### Requirement
Reproduce each of the following entries word for word, with no changes.
:::::
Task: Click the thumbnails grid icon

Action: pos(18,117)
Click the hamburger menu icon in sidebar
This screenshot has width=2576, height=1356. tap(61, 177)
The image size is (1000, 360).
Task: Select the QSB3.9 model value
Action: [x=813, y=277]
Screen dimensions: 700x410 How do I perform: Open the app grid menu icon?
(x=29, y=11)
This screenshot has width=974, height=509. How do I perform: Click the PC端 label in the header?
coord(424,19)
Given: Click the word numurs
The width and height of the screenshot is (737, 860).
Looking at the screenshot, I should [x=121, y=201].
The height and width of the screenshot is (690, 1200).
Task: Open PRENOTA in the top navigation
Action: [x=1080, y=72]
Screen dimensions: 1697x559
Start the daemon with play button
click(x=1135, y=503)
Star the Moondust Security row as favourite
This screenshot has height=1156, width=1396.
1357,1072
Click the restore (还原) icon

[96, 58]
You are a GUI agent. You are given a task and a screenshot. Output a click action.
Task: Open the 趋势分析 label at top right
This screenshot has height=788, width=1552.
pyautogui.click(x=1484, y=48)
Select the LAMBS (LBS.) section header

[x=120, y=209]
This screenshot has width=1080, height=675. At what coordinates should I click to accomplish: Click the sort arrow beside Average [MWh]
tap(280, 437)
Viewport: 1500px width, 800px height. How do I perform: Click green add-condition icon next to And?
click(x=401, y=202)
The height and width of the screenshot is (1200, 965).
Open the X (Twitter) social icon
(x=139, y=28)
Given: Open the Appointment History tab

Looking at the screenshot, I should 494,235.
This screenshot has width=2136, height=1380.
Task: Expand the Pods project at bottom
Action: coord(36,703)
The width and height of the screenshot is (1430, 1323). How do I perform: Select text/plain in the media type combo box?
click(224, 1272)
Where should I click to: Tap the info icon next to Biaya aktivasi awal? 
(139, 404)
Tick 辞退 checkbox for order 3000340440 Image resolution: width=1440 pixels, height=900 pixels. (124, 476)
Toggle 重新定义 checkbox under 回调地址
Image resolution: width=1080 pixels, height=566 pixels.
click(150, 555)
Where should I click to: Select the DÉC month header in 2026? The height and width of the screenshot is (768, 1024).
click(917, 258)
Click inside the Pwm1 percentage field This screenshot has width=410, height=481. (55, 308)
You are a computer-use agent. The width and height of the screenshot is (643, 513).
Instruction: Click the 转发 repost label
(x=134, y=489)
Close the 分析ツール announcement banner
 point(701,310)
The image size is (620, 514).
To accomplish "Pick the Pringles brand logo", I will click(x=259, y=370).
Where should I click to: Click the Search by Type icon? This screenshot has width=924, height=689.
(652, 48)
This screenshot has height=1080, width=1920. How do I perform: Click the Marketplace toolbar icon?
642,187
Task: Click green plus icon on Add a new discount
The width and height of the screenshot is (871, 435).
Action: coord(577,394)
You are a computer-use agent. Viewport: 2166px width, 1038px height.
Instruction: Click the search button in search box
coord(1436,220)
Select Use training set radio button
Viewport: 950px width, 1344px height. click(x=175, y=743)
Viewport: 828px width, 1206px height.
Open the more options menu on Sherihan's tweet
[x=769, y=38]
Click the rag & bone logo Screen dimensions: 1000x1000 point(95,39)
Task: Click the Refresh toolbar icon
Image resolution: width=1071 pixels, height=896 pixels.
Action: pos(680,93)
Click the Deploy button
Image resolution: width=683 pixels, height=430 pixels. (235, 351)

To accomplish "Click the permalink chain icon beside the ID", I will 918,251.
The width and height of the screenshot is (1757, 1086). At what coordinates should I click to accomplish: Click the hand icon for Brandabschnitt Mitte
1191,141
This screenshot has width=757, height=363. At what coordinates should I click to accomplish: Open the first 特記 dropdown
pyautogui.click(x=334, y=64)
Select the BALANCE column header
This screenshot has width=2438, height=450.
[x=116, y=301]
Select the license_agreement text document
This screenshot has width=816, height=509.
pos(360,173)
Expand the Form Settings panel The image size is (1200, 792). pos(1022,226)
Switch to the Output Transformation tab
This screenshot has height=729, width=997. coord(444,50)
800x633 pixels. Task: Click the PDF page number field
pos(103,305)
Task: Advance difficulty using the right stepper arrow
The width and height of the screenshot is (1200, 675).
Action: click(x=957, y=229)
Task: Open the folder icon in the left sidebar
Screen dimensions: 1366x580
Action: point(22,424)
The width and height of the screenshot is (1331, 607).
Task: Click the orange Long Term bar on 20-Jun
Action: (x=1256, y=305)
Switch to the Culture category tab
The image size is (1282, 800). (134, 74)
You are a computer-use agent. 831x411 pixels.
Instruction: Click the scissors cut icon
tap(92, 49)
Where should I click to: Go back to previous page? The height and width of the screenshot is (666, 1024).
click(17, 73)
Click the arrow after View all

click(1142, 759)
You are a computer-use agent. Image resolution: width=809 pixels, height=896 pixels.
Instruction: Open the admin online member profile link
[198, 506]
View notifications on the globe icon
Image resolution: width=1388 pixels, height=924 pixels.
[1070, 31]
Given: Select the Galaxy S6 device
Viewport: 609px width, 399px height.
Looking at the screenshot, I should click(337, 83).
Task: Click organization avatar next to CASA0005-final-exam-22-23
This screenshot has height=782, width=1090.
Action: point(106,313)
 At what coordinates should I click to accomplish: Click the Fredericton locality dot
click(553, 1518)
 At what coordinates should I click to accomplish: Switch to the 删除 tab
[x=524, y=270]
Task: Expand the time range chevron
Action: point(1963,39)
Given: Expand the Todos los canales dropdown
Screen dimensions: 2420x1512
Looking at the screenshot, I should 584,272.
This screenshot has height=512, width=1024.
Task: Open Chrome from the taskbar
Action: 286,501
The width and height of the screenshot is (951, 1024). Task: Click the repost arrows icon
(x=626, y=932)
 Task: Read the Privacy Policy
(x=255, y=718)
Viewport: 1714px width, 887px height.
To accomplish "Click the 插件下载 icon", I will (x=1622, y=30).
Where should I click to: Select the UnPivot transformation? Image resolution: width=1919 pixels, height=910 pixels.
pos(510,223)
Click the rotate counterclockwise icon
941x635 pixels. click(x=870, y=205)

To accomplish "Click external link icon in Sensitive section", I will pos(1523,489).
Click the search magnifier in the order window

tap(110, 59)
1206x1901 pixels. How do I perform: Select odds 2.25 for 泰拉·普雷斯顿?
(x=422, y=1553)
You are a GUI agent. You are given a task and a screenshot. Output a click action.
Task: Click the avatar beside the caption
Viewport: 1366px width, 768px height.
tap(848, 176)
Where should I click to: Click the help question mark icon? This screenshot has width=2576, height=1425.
:::::
### Finished exercise
Task: Click the thumbnails grid icon

Action: pos(18,117)
Click the hamburger menu icon in sidebar
This screenshot has width=2576, height=1356. tap(61, 177)
The image size is (1000, 360).
Task: Select the QSB3.9 model value
Action: [x=813, y=277]
Screen dimensions: 700x410 How do I perform: Open the app grid menu icon?
(x=29, y=11)
This screenshot has width=974, height=509. How do I perform: Click the PC端 label in the header?
coord(424,19)
Given: Click the word numurs
The width and height of the screenshot is (737, 860).
Looking at the screenshot, I should [x=121, y=201].
The height and width of the screenshot is (690, 1200).
Task: Open PRENOTA in the top navigation
Action: [x=1080, y=72]
Screen dimensions: 1697x559
Start the daemon with play button
click(x=1135, y=503)
Star the Moondust Security row as favourite
This screenshot has height=1156, width=1396.
1357,1072
Click the restore (还原) icon

[96, 58]
You are a GUI agent. You are given a task and a screenshot. Output a click action.
Task: Open the 趋势分析 label at top right
This screenshot has height=788, width=1552.
pyautogui.click(x=1484, y=48)
Select the LAMBS (LBS.) section header

[x=120, y=209]
This screenshot has width=1080, height=675. At what coordinates should I click to accomplish: Click the sort arrow beside Average [MWh]
tap(280, 437)
Viewport: 1500px width, 800px height. How do I perform: Click green add-condition icon next to And?
click(x=401, y=202)
The height and width of the screenshot is (1200, 965).
Open the X (Twitter) social icon
(x=139, y=28)
Given: Open the Appointment History tab

Looking at the screenshot, I should 494,235.
This screenshot has width=2136, height=1380.
Task: Expand the Pods project at bottom
Action: coord(36,703)
The width and height of the screenshot is (1430, 1323). How do I perform: Select text/plain in the media type combo box?
click(224, 1272)
Where should I click to: Tap the info icon next to Biaya aktivasi awal? 
(139, 404)
Tick 辞退 checkbox for order 3000340440 Image resolution: width=1440 pixels, height=900 pixels. (124, 476)
Toggle 重新定义 checkbox under 回调地址
Image resolution: width=1080 pixels, height=566 pixels.
click(150, 555)
Where should I click to: Select the DÉC month header in 2026? The height and width of the screenshot is (768, 1024).
click(917, 258)
Click inside the Pwm1 percentage field This screenshot has width=410, height=481. (55, 308)
You are a computer-use agent. The width and height of the screenshot is (643, 513).
Instruction: Click the 转发 repost label
(x=134, y=489)
Close the 分析ツール announcement banner
 point(701,310)
The image size is (620, 514).
To accomplish "Pick the Pringles brand logo", I will click(x=259, y=370).
Where should I click to: Click the Search by Type icon? This screenshot has width=924, height=689.
(652, 48)
This screenshot has height=1080, width=1920. How do I perform: Click the Marketplace toolbar icon?
642,187
Task: Click green plus icon on Add a new discount
The width and height of the screenshot is (871, 435).
Action: coord(577,394)
You are a computer-use agent. Viewport: 2166px width, 1038px height.
Instruction: Click the search button in search box
coord(1436,220)
Select Use training set radio button
Viewport: 950px width, 1344px height. click(x=175, y=743)
Viewport: 828px width, 1206px height.
Open the more options menu on Sherihan's tweet
[x=769, y=38]
Click the rag & bone logo Screen dimensions: 1000x1000 point(95,39)
Task: Click the Refresh toolbar icon
Image resolution: width=1071 pixels, height=896 pixels.
Action: pos(680,93)
Click the Deploy button
Image resolution: width=683 pixels, height=430 pixels. (235, 351)

To accomplish "Click the permalink chain icon beside the ID", I will 918,251.
The width and height of the screenshot is (1757, 1086). At what coordinates should I click to accomplish: Click the hand icon for Brandabschnitt Mitte
1191,141
This screenshot has width=757, height=363. At what coordinates should I click to accomplish: Open the first 特記 dropdown
pyautogui.click(x=334, y=64)
Select the BALANCE column header
This screenshot has width=2438, height=450.
[x=116, y=301]
Select the license_agreement text document
This screenshot has width=816, height=509.
pos(360,173)
Expand the Form Settings panel The image size is (1200, 792). pos(1022,226)
Switch to the Output Transformation tab
This screenshot has height=729, width=997. coord(444,50)
800x633 pixels. Task: Click the PDF page number field
pos(103,305)
Task: Advance difficulty using the right stepper arrow
The width and height of the screenshot is (1200, 675).
Action: click(x=957, y=229)
Task: Open the folder icon in the left sidebar
Screen dimensions: 1366x580
Action: point(22,424)
The width and height of the screenshot is (1331, 607).
Task: Click the orange Long Term bar on 20-Jun
Action: (x=1256, y=305)
Switch to the Culture category tab
The image size is (1282, 800). (134, 74)
You are a computer-use agent. 831x411 pixels.
Instruction: Click the scissors cut icon
tap(92, 49)
Where should I click to: Go back to previous page? The height and width of the screenshot is (666, 1024).
click(17, 73)
Click the arrow after View all

click(1142, 759)
You are a computer-use agent. Image resolution: width=809 pixels, height=896 pixels.
Instruction: Open the admin online member profile link
[198, 506]
View notifications on the globe icon
Image resolution: width=1388 pixels, height=924 pixels.
[1070, 31]
Given: Select the Galaxy S6 device
Viewport: 609px width, 399px height.
Looking at the screenshot, I should click(337, 83).
Task: Click organization avatar next to CASA0005-final-exam-22-23
This screenshot has height=782, width=1090.
Action: point(106,313)
 At what coordinates should I click to accomplish: Click the Fredericton locality dot
click(553, 1518)
 At what coordinates should I click to accomplish: Switch to the 删除 tab
[x=524, y=270]
Task: Expand the time range chevron
Action: point(1963,39)
Given: Expand the Todos los canales dropdown
Screen dimensions: 2420x1512
Looking at the screenshot, I should 584,272.
This screenshot has height=512, width=1024.
Task: Open Chrome from the taskbar
Action: 286,501
The width and height of the screenshot is (951, 1024). Task: Click the repost arrows icon
(x=626, y=932)
 Task: Read the Privacy Policy
(x=255, y=718)
Viewport: 1714px width, 887px height.
To accomplish "Click the 插件下载 icon", I will (x=1622, y=30).
Where should I click to: Select the UnPivot transformation? Image resolution: width=1919 pixels, height=910 pixels.
pos(510,223)
Click the rotate counterclockwise icon
941x635 pixels. click(x=870, y=205)

To accomplish "Click external link icon in Sensitive section", I will pos(1523,489).
Click the search magnifier in the order window

tap(110, 59)
1206x1901 pixels. How do I perform: Select odds 2.25 for 泰拉·普雷斯顿?
(x=422, y=1553)
You are a GUI agent. You are given a task and a screenshot. Output a click action.
Task: Click the avatar beside the caption
Viewport: 1366px width, 768px height.
tap(848, 176)
Where should I click to: Click the help question mark icon? This screenshot has width=2576, height=1425.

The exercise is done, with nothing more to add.